ПОТРЕБИТЕЛЬСТВО УБИВАЕТ

— А зритель изменился?

— Да. За последние 10 лет мы ослабили его требовательность, потому что сами стали нетребовательны к тому, что делаем. Потребительство убивает. Информативность сейчас поверхностная, интернетовская. Она не может служить питательной средой для мозга. Сейчас нет стремления заставить человека думать о второй, третьей глубине каких-то фраз, мыслей, чувств. Мы даже классику сейчас даём по-потребительски. Нас учат жить легко, поэтому жизненные ситуации оказываются всё страшнее для человека. Он всё меньше подготовлен. И в его духовном начале всё меньше запаса смелости, сил, выносливости.

— И что делать?

— К сожалению, силой ничего не сделаешь. Природа сама всё сделает. Она всё сломает. Общество само дойдёт до того момента, когда произойдёт взрыв. Объяснить это человеку сложно, потому что у нас нет генетической памяти. Нельзя заставить новорождённого вспомнить, что огонь горячий. Все рождаются чистыми. Мы не понимаем, что нельзя так относиться к своим знаниям — передать всё интернету. Это не пессимизм. Просто так развивается человечество. Чем цивилизованнее общество, тем ближе оно к своему концу.

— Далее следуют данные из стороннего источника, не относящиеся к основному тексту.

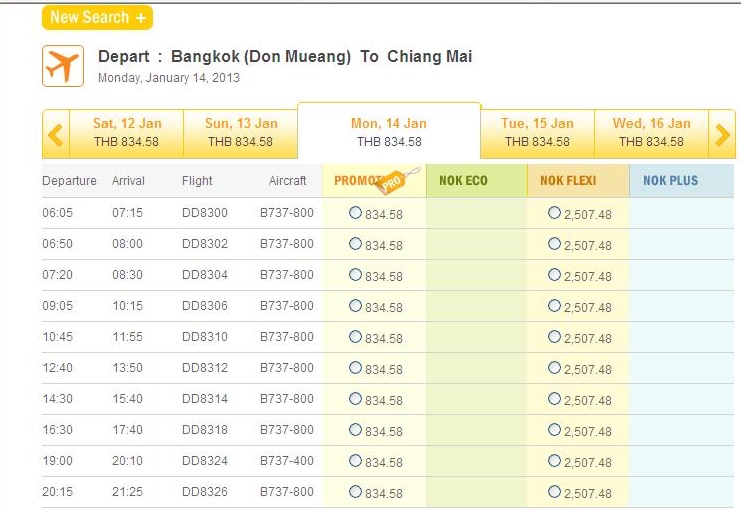Viewport: 741px width, 508px height.
Task: Select Nok Flexi fare for 14:30 flight
Action: (x=554, y=399)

С ОПЫТОМ СТАНОВИТСЯ СТРАШНЕЕ

— У вас большой жизненный и актёрский опыт, вам сейчас сложнее играть или легче?

— Всегда тяжело. С опытом становится страшнее выходить на сцену, потому что ты знаешь свои возможности, силу. Иногда можешь быть самоуверен. Но сцена — сложная штука, она подставляет такие подножки, расслабляться никак нельзя. Каждый раз перед выходом присутствует некий мандраж. Легче бывает, только когда человек перестаёт любить свою профессию. Он выходит и не играет, а просто читает текст.

— У вас такое количество ролей, наград. Вы всего достигли?

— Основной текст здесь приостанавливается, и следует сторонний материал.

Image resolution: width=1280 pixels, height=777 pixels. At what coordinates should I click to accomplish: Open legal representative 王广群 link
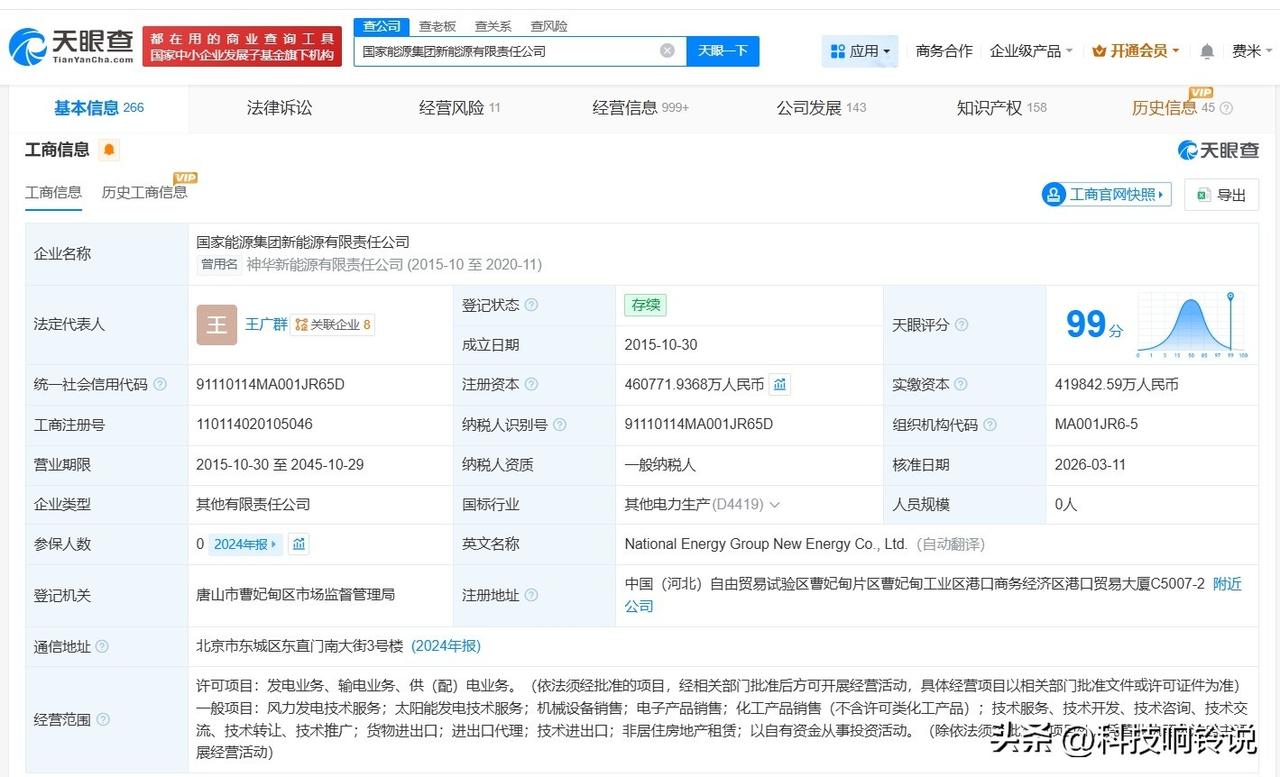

— Нет. Совершенство не имеет предела, а до совершенства я ещё не дорос. Для этого, наверное, нужно с сегодняшним опытом ещё столько же лет поработать с полной нагрузкой. В нашей профессии есть одна прелесть — во время работы кто-то из коллег может раскрыться в роли так, как ты этого не мог представить. Перед тобой рождается настоящий партнёр, и на сцене вы захватываете друг друга, начинаете смаковать свои отношения, находить подробности в образах. От этого сценического родства получаешь истинное наслаждение. Родители меня учили: на сцене не ты важен, а тот, с кем ты там находишься. Твоя задача — помочь партнёру выявить как можно больше своих талантов, лучше изобразить и передать зрителю тонкости своего образа. Главное — стараться не мешать партнёру. 

 



— Какую роль хотели бы сыграть?

— Короля Лира. Это же о том, как уничтожается основа. Когда человек теряет голову, можно потерять всё. Наверное, ещё хочется оттого, что не очень уверен и дразню себя мыслью: смогу ли я? Хватит ли внутренней энергии? Хотя это позорное чувство страха нужно убивать. Только надо, чтобы сошлось множество факторов: режиссёр, коллектив и ситуация, в которой спектакль окажется к месту.